Almost the entirety of his criticisms were accurate in 1981 and addressed even five years later, and many of them say more about his assumptions than they do about Pascal. For instance, the implicit assumption that arrays must be the natural way to deal with strings rings hollow; some years later, "I wish it were as easy to deal with strings in C as it is in Pascal" would be a common refrain.

I think bwk is one of the best people in the industry, both technically and personally, but I feel this essay is an artifact of its time more than a lasting commentary on Pascal as a whole.

pjmlp•3mo ago
Not quite, because by 1981, the right approach would have been to use Modula-2, where his complaints were no longer relevant.
stonogo•3mo ago
If bwk set out to write "Software Tools in Pascal" and decided to use Modula-2, that would have been failure.

I get that you like Modula-2, but this essay and that book aren't about them.

pjmlp•3mo ago
Had we bothered with Modula-2, released in 1978, where Niklaus Wirth took care to fix all ISO Pascal issues from 1976, we would not have such problems.

Also he has a pretty much dual approach to his criticism, while having Pascal dialects is a flaw, apparently having C dialects is a plus.

danirod•3mo ago
Hi, author of Jacqueline here. I read HN almost daily so it caught me off guard to see my stuff here.

It's been a long time since I did this (2019). It was a prototype just to see if a standard PC boot loader could hand-off into something that's not C (or Rust). And yes you can, as long as the programming language has a way to control how symbol names are exported, and then to link the object code with the rest of the boot loader.

You won't have a runtime unless you implement one, so for most languages there is no stdlib, no exception handling, no garbage collector... But it is fun anyway. As I said, this was a prototype and once it could say Hello World I considered it complete.

Happy to see it here though, and I'll be happy to answer any questions about what I remember, or what is like to write code in Pascal, or OS development or i386 in general.

jacquesm•3mo ago
Finally an OS I can really get behind.
deaddodo•3mo ago
> Even while Pascal wasn't written with low-level programming in mind

If that’s true, then neither was C, Algol, etc. When those languages were conceived, “low-level” programming was just “programming” and “high-level programming” was the exception. Mostly because the hardware ecosystem was far more fragmented and an OS wasn’t guaranteed.

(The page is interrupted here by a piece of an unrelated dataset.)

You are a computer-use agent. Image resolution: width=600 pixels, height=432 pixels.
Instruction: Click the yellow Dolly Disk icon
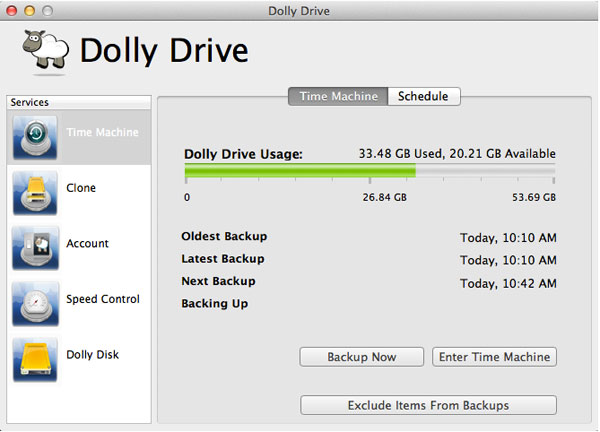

To that effect, all of those languages give you the “features” necessary to “low-level” program, namely: raw pointers and ability to compile for freestanding environments.

mycall•3mo ago
I remember embedding assembly inside my Turbo Pascal procedures and functions, using asm/end blocks. It worked quite well. External assembly module object linking was an option too.
noir_lord•3mo ago
It did in Object Pascal as well - way back in a different life when I hung around a programming channel there was a big argument about C always been faster than Pascal from one of the C devs in there - so we set the challenge as "count instances of several words in a 100MB file" fastest using only language features and the standard library for each (what came out the box).

I beat the C programmer because I "cheated" - I dropped into assembly for parts of it since that was part of the core language to be able to do that, he used whatever string library was shipped with his compiler at the time, he rigged it because Object Pascals standard string functions where notoriously slow (fast enough but much slower than C implementations of the time) - one of my prouder moments and 100% not something I could do now, I've completely forgotten assembly.